Provide only the number of lines in the listing that contain the string "agent".

DATASET RECORDS =

———

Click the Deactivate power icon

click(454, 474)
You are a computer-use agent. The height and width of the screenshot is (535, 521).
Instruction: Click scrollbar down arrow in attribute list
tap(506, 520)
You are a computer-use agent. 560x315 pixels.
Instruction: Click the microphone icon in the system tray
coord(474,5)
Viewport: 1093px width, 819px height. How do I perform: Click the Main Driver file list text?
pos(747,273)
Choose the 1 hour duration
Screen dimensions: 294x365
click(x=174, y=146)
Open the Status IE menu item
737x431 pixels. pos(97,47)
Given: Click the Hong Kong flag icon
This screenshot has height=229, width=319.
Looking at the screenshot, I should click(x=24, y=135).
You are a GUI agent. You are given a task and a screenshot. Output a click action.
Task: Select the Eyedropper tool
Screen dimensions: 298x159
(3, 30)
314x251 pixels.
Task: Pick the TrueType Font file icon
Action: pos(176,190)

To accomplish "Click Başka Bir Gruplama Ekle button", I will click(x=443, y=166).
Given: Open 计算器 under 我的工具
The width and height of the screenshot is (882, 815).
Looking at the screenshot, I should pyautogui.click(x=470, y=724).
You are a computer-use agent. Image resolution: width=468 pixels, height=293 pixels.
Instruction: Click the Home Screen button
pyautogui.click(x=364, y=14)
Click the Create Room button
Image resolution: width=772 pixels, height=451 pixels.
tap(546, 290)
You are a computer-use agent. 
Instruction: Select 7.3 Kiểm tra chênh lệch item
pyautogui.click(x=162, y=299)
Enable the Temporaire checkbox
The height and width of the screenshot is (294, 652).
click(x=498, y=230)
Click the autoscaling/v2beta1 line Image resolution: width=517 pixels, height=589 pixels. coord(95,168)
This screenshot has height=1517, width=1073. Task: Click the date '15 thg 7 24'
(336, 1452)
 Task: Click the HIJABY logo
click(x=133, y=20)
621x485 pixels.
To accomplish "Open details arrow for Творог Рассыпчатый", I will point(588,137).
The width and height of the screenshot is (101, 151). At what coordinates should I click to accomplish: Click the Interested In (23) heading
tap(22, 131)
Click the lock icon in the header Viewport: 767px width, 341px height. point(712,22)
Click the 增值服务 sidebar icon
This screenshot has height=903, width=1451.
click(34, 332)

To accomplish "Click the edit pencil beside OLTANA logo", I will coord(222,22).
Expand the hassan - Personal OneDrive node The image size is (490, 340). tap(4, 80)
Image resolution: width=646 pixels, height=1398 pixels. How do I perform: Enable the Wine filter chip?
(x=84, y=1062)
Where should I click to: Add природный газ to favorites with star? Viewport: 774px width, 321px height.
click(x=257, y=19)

———

SOLUTION FOR THIS PROBLEM =
5